以前読んだ『困難な成熟』(内田樹、夜間飛行)で紹介されていた一冊である『兆民先生』(幸徳秋水、岩波文庫)を読みました。
すごく丁寧な書簡を書く人だなぁというのが私の持った兆民先生の印象です。
通読すると、いかに秋水が師を敬っていたのかよく分かるし、兆民は兆民で一人の人物として秋水を見ていたことも分かります。
師弟関係の素敵なモデルと言えるでしょう。
おそらく内田先生もこの師弟モデルを伝えたかったのだと思います。

それにしても兆民先生はすごい人です。
自分の哲学をどうにか世の中において実践し、社会を変えようと努力した行動派の哲学者です。
世界15大哲学』(大井正、寺沢恒信、PHP新書)においては、唯一の日本人の哲学者として、それも「実践する哲学者」「真の哲学者」として紹介されています。
氏の哲学としては、唯物論がメインで、精神は肉体に宿るのだから、肉体が朽ちれば精神もなくなると考えていたそう。
霊も神も信じない、という立場。でも、物質は永遠不変、ということでした。

「釈迦耶蘇の精魂は滅してすでに久しきも、路上の馬糞は世界とともに悠久である」

皮肉が効いてますね。

ーー

兆民は、勝海舟を人物だと認めています。
実は内田先生が『困難な成熟』の中で進めている別の本に『氷川清話』(勝海舟、講談社学術文庫)という勝海舟の談話集が入っており、現在それも並行して読んでいたので感慨深い気持ちになりました。
色々つながって面白い。
勝海舟という人物は、以前読んだ『武揚伝』(佐々木譲、中央公論社文庫)などの榎本武揚関連の書籍では口達者の成り上がりみたいな扱いをされていたので、私の中でイメージが大分変わりました。
いやはや、『氷川清話』を読んでいると、明治の重要人物たる豪傑さです。
また別の機会に書きますが、それにしてもなんで生き延びたんだろうねこのひと(勝海舟)?って感じです。

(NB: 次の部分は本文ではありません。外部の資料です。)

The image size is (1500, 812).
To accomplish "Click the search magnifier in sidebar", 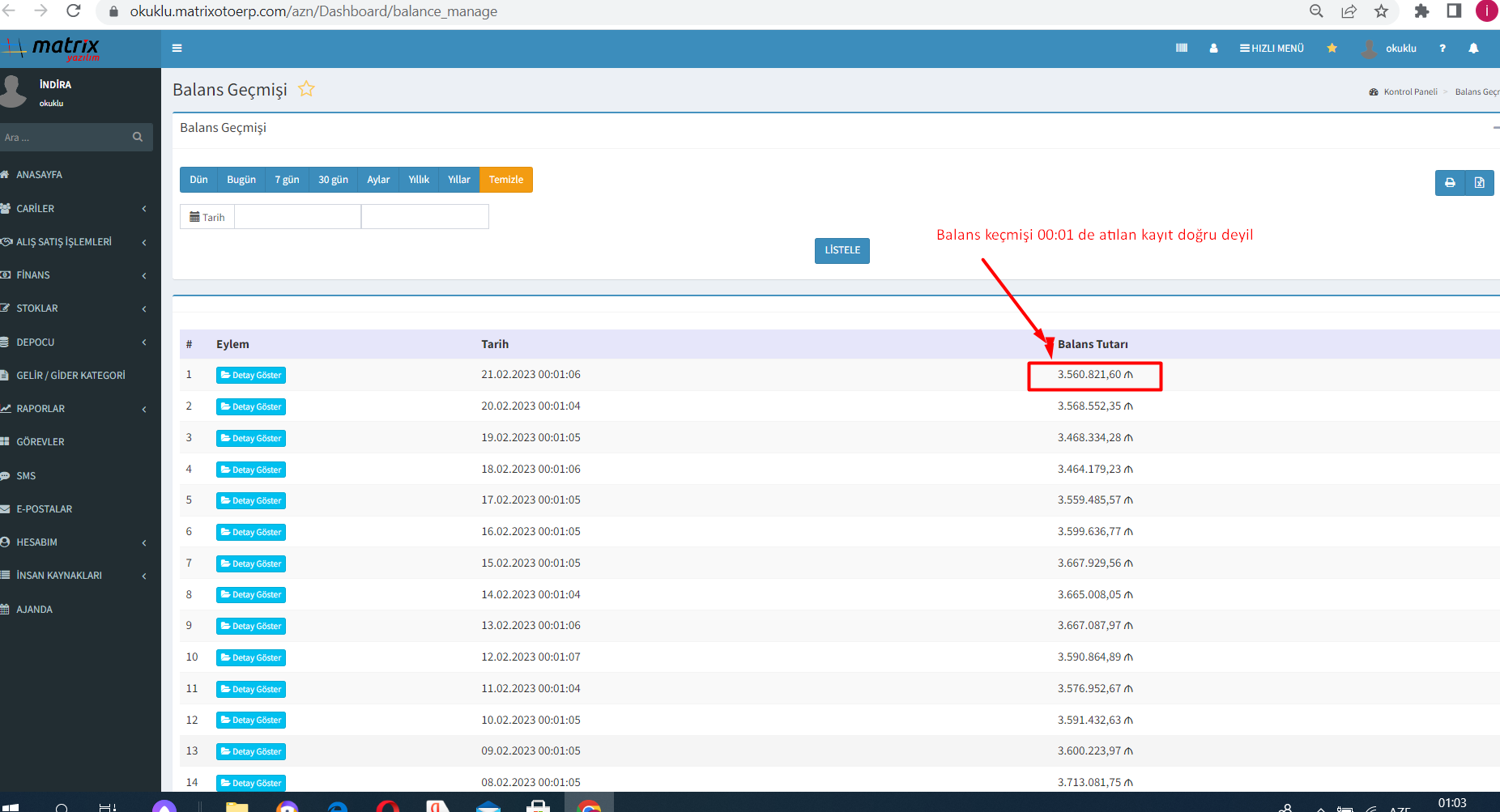I will point(138,137).
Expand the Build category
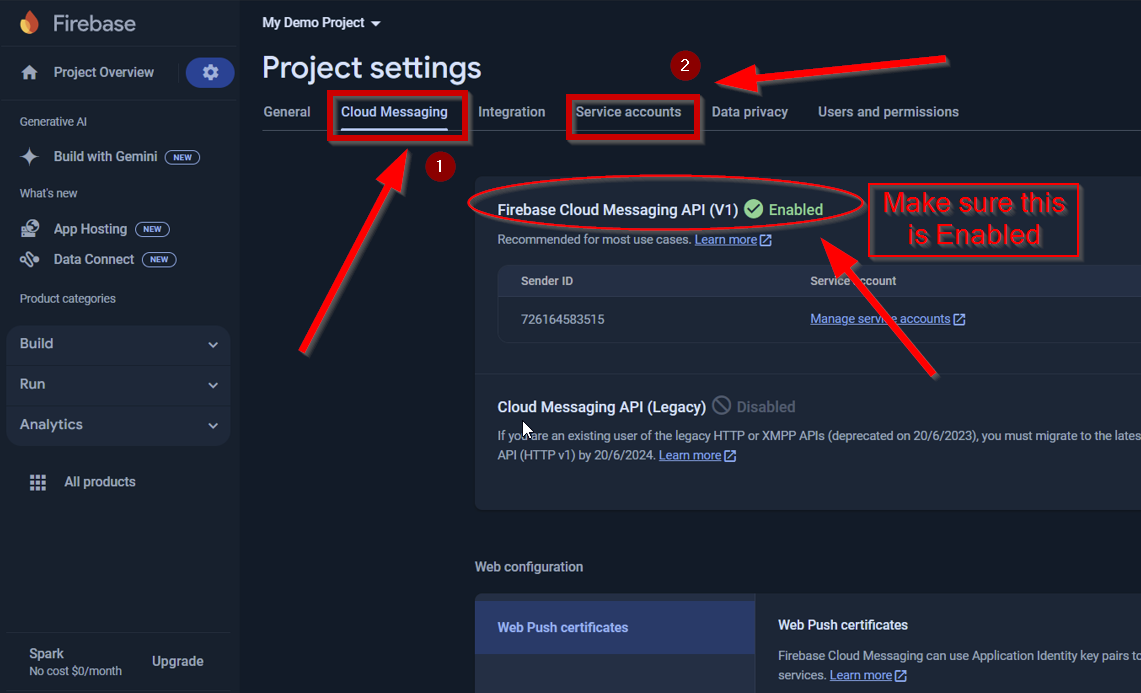This screenshot has height=693, width=1141. [118, 344]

で、実はもう一冊『夢酔独言』(勝小吉、講談社学術文庫)という本がありまして、これも『困難な成熟』で紹介されている本なのですが、これを読むと勝海舟の豪傑さの由来がわかる気がしてきます。
勝小吉は、勝海舟の父親で、その父親の気質が少なからず受け継がれたと言っていいでしょう。
(遺伝学的にはなんとも言えないけど、そう考えたくなる無骨さが『夢酔独言』にはあります)

ーー

世界15大哲学』によると、兆民は、(革命家のような)実践的な性質と(理学研究者のような)観照的な性質を兼ね備えており、その2つを媒介するニヒリスティックな性質も持っていたそうです。
世界15大哲学』ではそのことを
「われらは、これ、虚無海上一虚舟」
という言葉に見ます。
かれの哲学観にわれわれがみいださざるをえなかったあの観照的な一面の素性もしれるであろう。また、それがそのままではただちに変革的実践にむすびつくことのできぬものであり、むすびつくためにはニヒリスチックなものないし観念的なものを媒介とせねばならなかったということも。
そして、このニヒリスティックないし観念的なもの、弟子の幸徳秋水に顕著に引き継がれたという。
となると、じゃぁその幸徳秋水ってどんなひとだったの?といえば、大逆事件で死刑にあっているようです。
ウィキペディアをみると、かなり肝の座った記者だった様子。
Kindleの無料本がいくつかあったので、近々読んでみたいと思いました。

死刑の前』を少しだけ読みましたが、すごい観照的だなぁという印象。
自分の死刑の直前なのにこんなこと書いとる場合なのか…?。